DATA TO PROCESS:
* * * * *

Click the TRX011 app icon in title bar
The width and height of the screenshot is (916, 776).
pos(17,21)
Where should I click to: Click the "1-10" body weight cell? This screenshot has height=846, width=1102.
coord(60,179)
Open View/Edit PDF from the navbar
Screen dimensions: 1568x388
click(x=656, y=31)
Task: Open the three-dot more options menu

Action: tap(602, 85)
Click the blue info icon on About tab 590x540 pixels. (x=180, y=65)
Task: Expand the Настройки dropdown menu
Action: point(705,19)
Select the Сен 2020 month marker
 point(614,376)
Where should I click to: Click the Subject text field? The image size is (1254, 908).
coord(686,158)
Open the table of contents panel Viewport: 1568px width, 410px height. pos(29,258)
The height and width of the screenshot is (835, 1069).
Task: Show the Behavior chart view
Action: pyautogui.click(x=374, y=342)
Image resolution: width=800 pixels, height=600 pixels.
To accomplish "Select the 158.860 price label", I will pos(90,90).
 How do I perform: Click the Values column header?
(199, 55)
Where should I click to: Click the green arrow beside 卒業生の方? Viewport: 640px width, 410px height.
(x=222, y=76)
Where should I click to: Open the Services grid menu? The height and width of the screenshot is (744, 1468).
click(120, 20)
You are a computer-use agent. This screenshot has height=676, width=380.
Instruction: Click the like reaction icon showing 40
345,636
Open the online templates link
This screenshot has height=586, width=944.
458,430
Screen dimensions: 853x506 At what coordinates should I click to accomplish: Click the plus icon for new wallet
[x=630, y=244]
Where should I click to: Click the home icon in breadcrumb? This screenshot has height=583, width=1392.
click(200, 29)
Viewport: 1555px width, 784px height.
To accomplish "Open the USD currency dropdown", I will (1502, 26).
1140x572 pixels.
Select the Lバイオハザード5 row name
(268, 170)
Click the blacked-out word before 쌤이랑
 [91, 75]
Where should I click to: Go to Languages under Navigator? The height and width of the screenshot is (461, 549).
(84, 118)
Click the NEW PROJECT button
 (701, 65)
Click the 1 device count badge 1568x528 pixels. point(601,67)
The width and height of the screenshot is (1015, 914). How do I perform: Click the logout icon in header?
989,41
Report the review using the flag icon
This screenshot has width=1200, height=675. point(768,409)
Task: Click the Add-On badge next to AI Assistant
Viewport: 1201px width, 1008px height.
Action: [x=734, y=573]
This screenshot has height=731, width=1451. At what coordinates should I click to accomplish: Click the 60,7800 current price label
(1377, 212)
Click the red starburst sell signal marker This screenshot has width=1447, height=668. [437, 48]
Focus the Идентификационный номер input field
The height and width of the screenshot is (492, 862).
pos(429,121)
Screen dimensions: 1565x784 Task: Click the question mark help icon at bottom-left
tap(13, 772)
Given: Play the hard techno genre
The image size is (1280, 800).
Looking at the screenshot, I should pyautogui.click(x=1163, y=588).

* * * * *

Retype the listing above word for word.

Click the TRX011 app icon in title bar
The width and height of the screenshot is (916, 776).
pos(17,21)
Where should I click to: Click the "1-10" body weight cell? This screenshot has height=846, width=1102.
coord(60,179)
Open View/Edit PDF from the navbar
Screen dimensions: 1568x388
click(x=656, y=31)
Task: Open the three-dot more options menu

Action: tap(602, 85)
Click the blue info icon on About tab 590x540 pixels. (x=180, y=65)
Task: Expand the Настройки dropdown menu
Action: point(705,19)
Select the Сен 2020 month marker
 point(614,376)
Where should I click to: Click the Subject text field? The image size is (1254, 908).
coord(686,158)
Open the table of contents panel Viewport: 1568px width, 410px height. pos(29,258)
The height and width of the screenshot is (835, 1069).
Task: Show the Behavior chart view
Action: pyautogui.click(x=374, y=342)
Image resolution: width=800 pixels, height=600 pixels.
To accomplish "Select the 158.860 price label", I will pos(90,90).
 How do I perform: Click the Values column header?
(199, 55)
Where should I click to: Click the green arrow beside 卒業生の方? Viewport: 640px width, 410px height.
(x=222, y=76)
Where should I click to: Open the Services grid menu? The height and width of the screenshot is (744, 1468).
click(120, 20)
You are a computer-use agent. This screenshot has height=676, width=380.
Instruction: Click the like reaction icon showing 40
345,636
Open the online templates link
This screenshot has height=586, width=944.
458,430
Screen dimensions: 853x506 At what coordinates should I click to accomplish: Click the plus icon for new wallet
[x=630, y=244]
Where should I click to: Click the home icon in breadcrumb? This screenshot has height=583, width=1392.
click(200, 29)
Viewport: 1555px width, 784px height.
To accomplish "Open the USD currency dropdown", I will (1502, 26).
1140x572 pixels.
Select the Lバイオハザード5 row name
(268, 170)
Click the blacked-out word before 쌤이랑
 [91, 75]
Where should I click to: Go to Languages under Navigator? The height and width of the screenshot is (461, 549).
(84, 118)
Click the NEW PROJECT button
 (701, 65)
Click the 1 device count badge 1568x528 pixels. point(601,67)
The width and height of the screenshot is (1015, 914). How do I perform: Click the logout icon in header?
989,41
Report the review using the flag icon
This screenshot has width=1200, height=675. point(768,409)
Task: Click the Add-On badge next to AI Assistant
Viewport: 1201px width, 1008px height.
Action: [x=734, y=573]
This screenshot has height=731, width=1451. At what coordinates should I click to accomplish: Click the 60,7800 current price label
(1377, 212)
Click the red starburst sell signal marker This screenshot has width=1447, height=668. [437, 48]
Focus the Идентификационный номер input field
The height and width of the screenshot is (492, 862).
pos(429,121)
Screen dimensions: 1565x784 Task: Click the question mark help icon at bottom-left
tap(13, 772)
Given: Play the hard techno genre
The image size is (1280, 800).
Looking at the screenshot, I should pyautogui.click(x=1163, y=588).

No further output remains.